A meio de março, e quando o país entrou no estado de emergência, a ANF escreveu também uma carta ao primeiro-ministro, com conhecimento para várias entidades, nomeadamente para o Presidente da República, apelando para que alguma coisa fosse feita no sentido de se colocar um fim à especulação. Fonte da ANF referiu ao DN que daqui também não houve respostas até agora.
Na informação dada à ASAE como às outras entidades, referia tratarem-se de "propostas comerciais apresentadas às farmácias por dezenas de empresas nacionais e importadoras, na sua maioria estranhas ao mercado de produtos farmacêuticos, não só para a compra de máscaras, mas também de outro tipo de material de proteção, como frascos de 30 ml de álcool em gel a 5€, máscaras entre 7€ e 38€, garrafões de cinco litros de desinfetante a 79€ e termómetros a 97€".
Argumentando que "na atual situação, as farmácias não têm produto nem margem", a ANF considera que "está em risco a salvação de vidas humanas, que se veem privadas do acesso a produtos vitais para a sua sobrevivência. Estão em risco também as equipas das farmácias que trabalham sem condições de segurança, expostas permanentemente ao risco de infeção. Temos recolhido diariamente informação importante que ajuda a compreender a rutura do mercado e os preços praticados. É premente devolver aos portugueses e às equipas das farmácias o acesso aos produtos e equipamentos em causa."
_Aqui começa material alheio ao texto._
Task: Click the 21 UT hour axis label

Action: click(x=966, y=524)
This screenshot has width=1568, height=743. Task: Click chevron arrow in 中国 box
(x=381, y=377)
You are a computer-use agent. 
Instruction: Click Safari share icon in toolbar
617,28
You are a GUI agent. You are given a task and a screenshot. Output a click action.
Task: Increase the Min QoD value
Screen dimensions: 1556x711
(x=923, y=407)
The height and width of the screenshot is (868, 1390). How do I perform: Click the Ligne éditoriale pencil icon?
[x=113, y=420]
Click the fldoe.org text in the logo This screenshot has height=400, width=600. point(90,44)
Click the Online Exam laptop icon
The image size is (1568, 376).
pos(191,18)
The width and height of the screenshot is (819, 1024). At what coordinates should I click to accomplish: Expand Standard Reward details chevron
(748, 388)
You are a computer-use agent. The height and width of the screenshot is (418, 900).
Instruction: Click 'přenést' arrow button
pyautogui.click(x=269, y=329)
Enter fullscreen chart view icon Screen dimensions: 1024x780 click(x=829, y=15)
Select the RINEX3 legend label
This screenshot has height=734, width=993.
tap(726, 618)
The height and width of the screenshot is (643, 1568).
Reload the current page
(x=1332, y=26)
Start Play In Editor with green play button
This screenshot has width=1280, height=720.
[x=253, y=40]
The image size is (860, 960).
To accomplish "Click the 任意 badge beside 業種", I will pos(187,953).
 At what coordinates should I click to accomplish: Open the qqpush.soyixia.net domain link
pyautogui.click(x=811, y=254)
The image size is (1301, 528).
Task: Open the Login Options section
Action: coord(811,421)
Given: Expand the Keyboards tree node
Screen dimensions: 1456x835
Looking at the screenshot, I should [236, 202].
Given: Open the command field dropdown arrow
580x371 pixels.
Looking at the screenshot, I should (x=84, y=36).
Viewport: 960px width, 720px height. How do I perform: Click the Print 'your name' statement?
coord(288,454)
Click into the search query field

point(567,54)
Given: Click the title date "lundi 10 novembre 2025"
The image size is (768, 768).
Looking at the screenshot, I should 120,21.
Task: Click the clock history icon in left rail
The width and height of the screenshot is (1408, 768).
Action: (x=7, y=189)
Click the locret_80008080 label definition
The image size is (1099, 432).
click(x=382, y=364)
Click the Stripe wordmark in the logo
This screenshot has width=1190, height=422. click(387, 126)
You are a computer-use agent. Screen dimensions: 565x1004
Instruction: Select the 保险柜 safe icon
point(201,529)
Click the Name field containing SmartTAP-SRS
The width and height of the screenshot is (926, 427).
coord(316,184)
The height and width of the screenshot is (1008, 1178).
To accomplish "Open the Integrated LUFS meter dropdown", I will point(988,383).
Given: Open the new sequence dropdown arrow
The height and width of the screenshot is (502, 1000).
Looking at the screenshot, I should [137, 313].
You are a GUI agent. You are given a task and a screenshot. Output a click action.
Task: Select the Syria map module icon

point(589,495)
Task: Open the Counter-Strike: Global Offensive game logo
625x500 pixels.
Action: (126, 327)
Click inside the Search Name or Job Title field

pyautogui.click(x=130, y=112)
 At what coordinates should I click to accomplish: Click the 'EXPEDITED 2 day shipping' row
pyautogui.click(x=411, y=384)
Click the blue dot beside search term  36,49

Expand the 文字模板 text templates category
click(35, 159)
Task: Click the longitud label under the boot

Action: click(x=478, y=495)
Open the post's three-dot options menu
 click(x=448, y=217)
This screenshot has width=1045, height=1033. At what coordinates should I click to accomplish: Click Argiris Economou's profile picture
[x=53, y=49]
O DN contactou também algumas farmácias na região de Lisboa que confirmaram continuar a receber inúmeras propostas de empresas que nem conhecem, mas que até agora a maioria tem rejeitado todas. A diretora de um dos estabelecimentos referia que nesta segunda-feira tinha recebido uma proposta para compra de caixas de 50 máscaras a 40 euros, mais barato do que as outras que foram já denunciadas, mas mais caro do que o preço normal, garantindo que recusa todas as situações.
Da parte da ASAE foi explicado ao DN que têm estado a ser desenvolvidas várias ações no terreno, tendo sido já identificados vários operadores no mercado, onde foram detetadas situações de "lucro ilegitimo" relativamente à venda de produtos muito solicitados devido à covid-19, como máscaras, álcool, gel desinfetante, etc. Deste grupo, segundo a ASAE fazem parte armazenistas, distribuidores, mas também farmácias, mercearias, supermercados.
Numa altura em que muitos países adotam o uso generalizado de máscaras, em que Portugal há várias entidades, como a Ordem dos Médicos e o Conselho de Escolas Médicas, que defendem máscaras para toda a população e não só para alguns grupos, como forma de controlar ainda mais a propagação da covid-19, o cenário é este: não há máscaras para abastecer o mercado e as que há são a preços especulativos. De onde vêm este material é outra incógnita, se é fabricado a nível nacional se vem de fora, ninguém sabe..
Por agora, e como referiu na conferência de imprensa desta segunda-feira a diretora-geral da Saúde, Graça Freitas, como esclarecimento às declarações da ministra Marta Temido durante uma entrevista à RTP1, no domingo à noite, Portugal continua a seguir as orientações da Organização Mundial de Saúde (OMS) de o uso de máscara não ser generalizado. Mas se houver alguma alteração neste sentido, como vai ser abastecido o mercado para os portugueses terem máscaras suficientes?